Input records:
▬▬▬

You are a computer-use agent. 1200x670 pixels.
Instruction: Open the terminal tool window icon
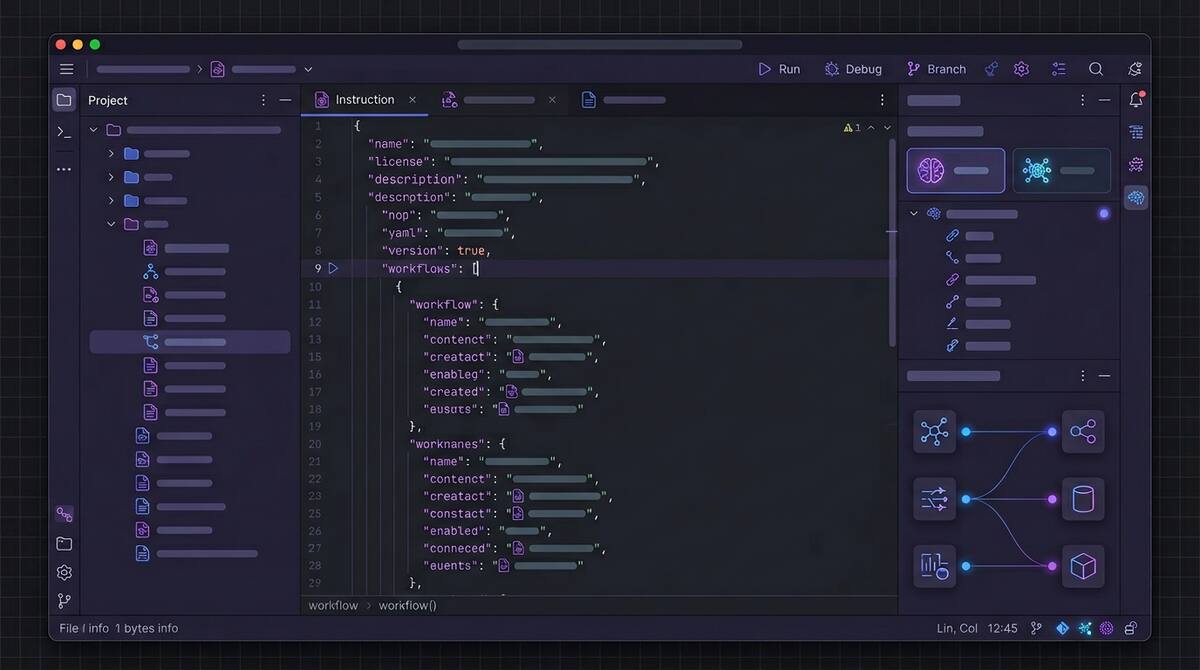(64, 131)
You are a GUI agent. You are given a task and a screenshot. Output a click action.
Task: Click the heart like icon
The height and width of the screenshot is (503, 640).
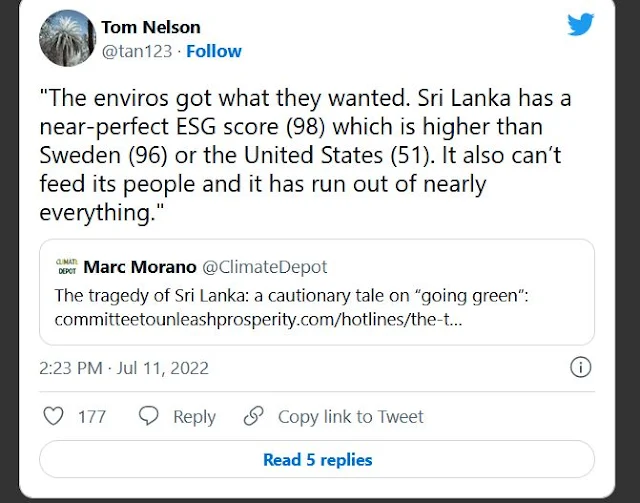click(x=55, y=416)
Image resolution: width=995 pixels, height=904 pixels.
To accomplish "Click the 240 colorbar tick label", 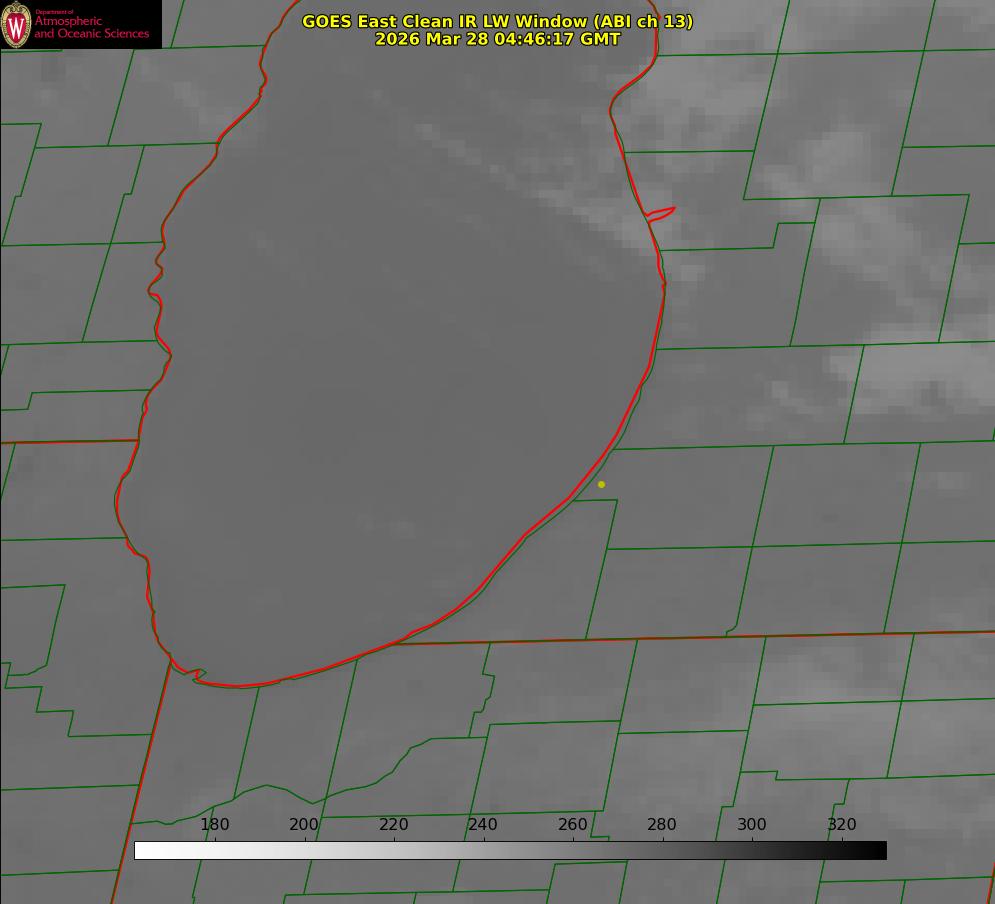I will pos(483,824).
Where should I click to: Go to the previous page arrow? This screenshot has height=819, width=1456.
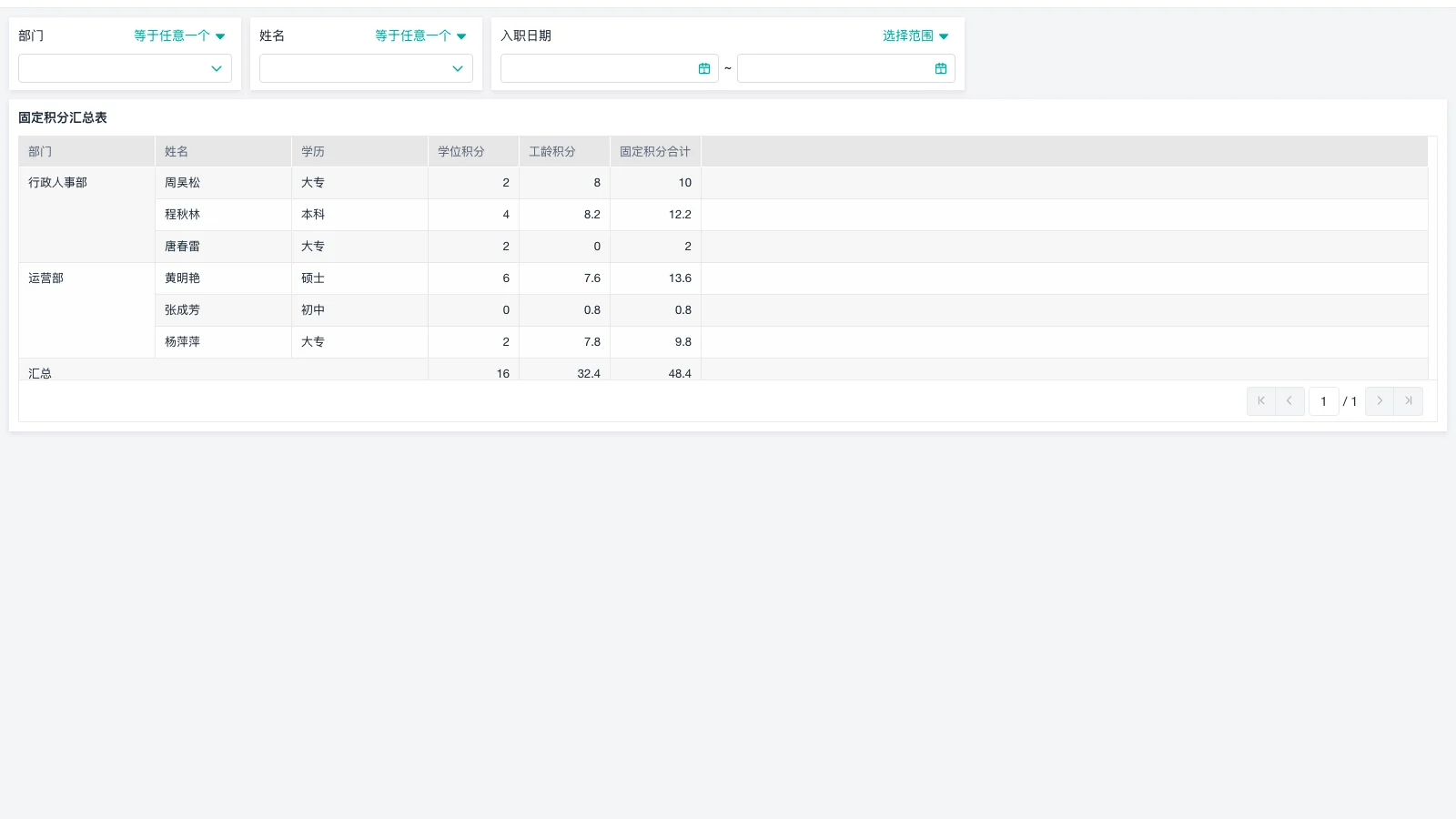tap(1289, 401)
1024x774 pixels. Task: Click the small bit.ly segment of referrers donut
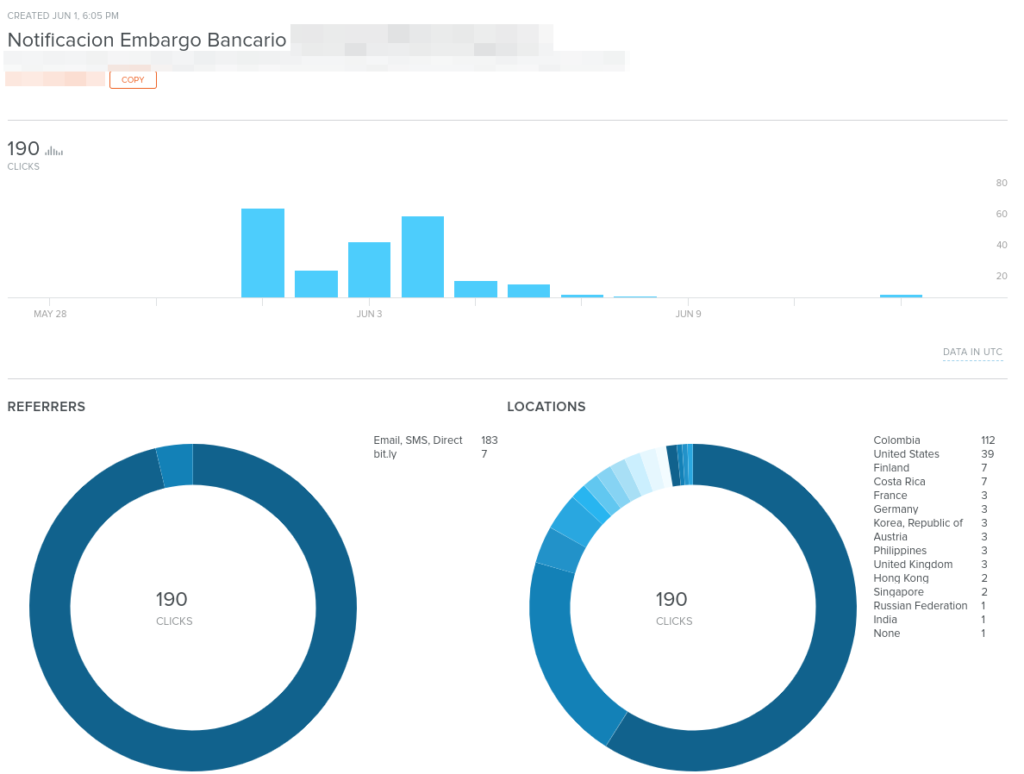pyautogui.click(x=175, y=466)
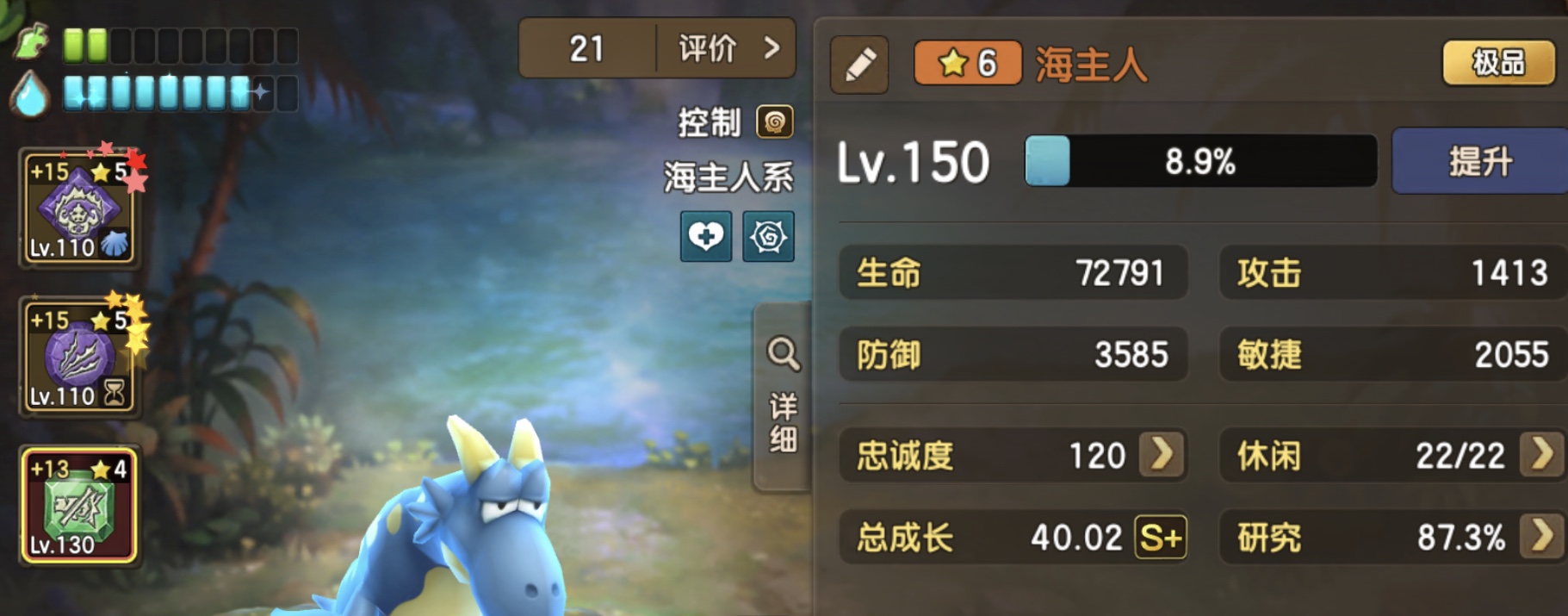Click the swirl icon beside 控制
Viewport: 1568px width, 616px height.
[x=774, y=122]
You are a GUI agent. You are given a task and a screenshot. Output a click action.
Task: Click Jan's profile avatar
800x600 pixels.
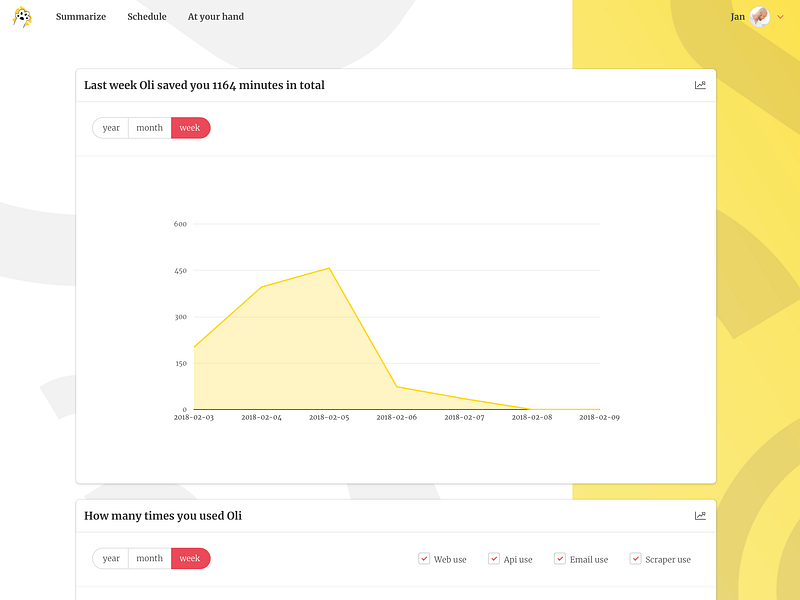pyautogui.click(x=760, y=16)
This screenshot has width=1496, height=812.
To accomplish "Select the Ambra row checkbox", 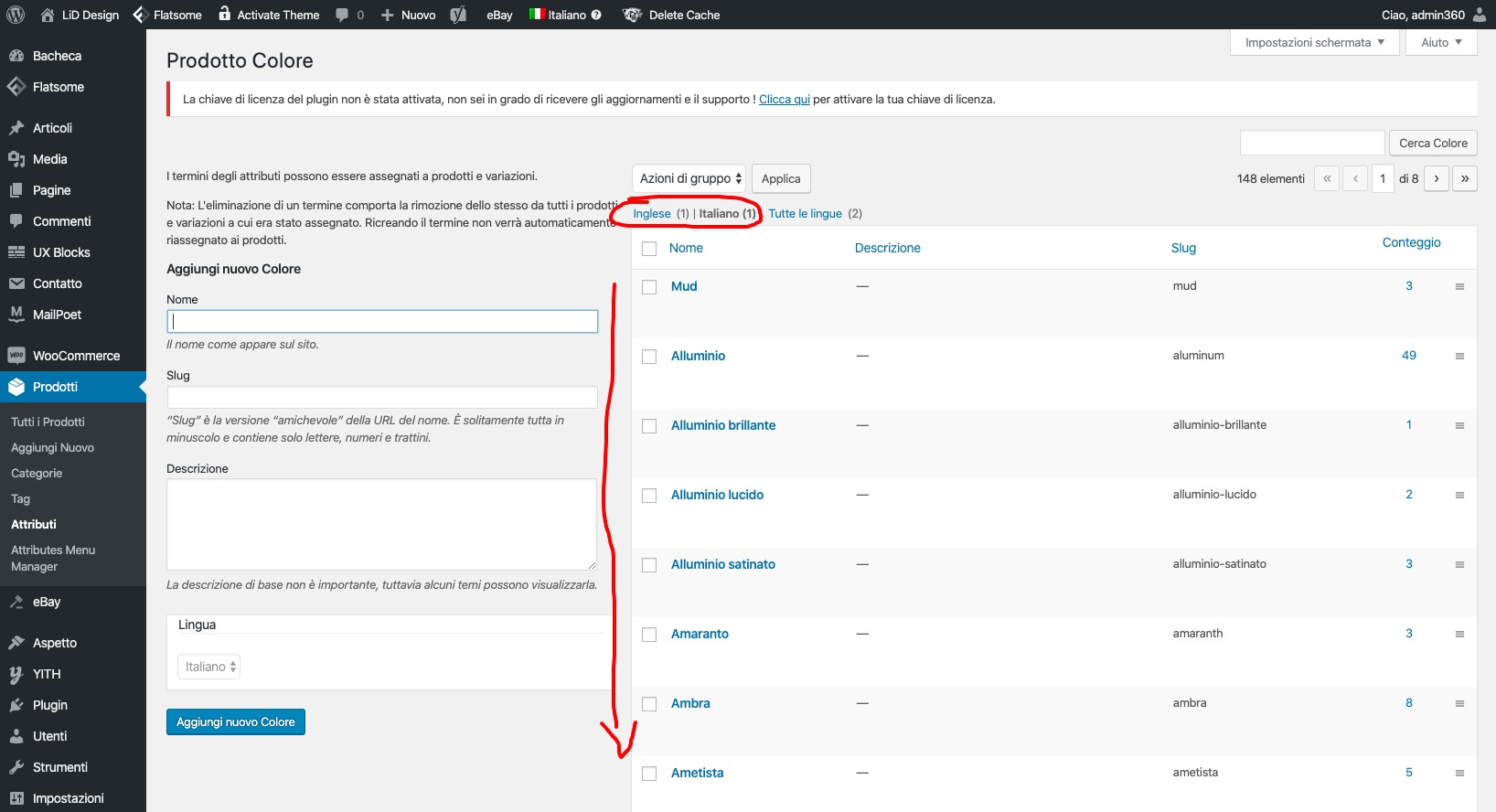I will tap(649, 704).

▬▬▬

Requirement: Everything from the top line of the data down to and including the line with "Task: Click the heart like icon" is to be copied, except the pictures.

Expected output:
You are a computer-use agent. 1200x670 pixels.
Instruction: Open the terminal tool window icon
(64, 131)
You are a GUI agent. You are given a task and a screenshot. Output a click action.
Task: Click the heart like icon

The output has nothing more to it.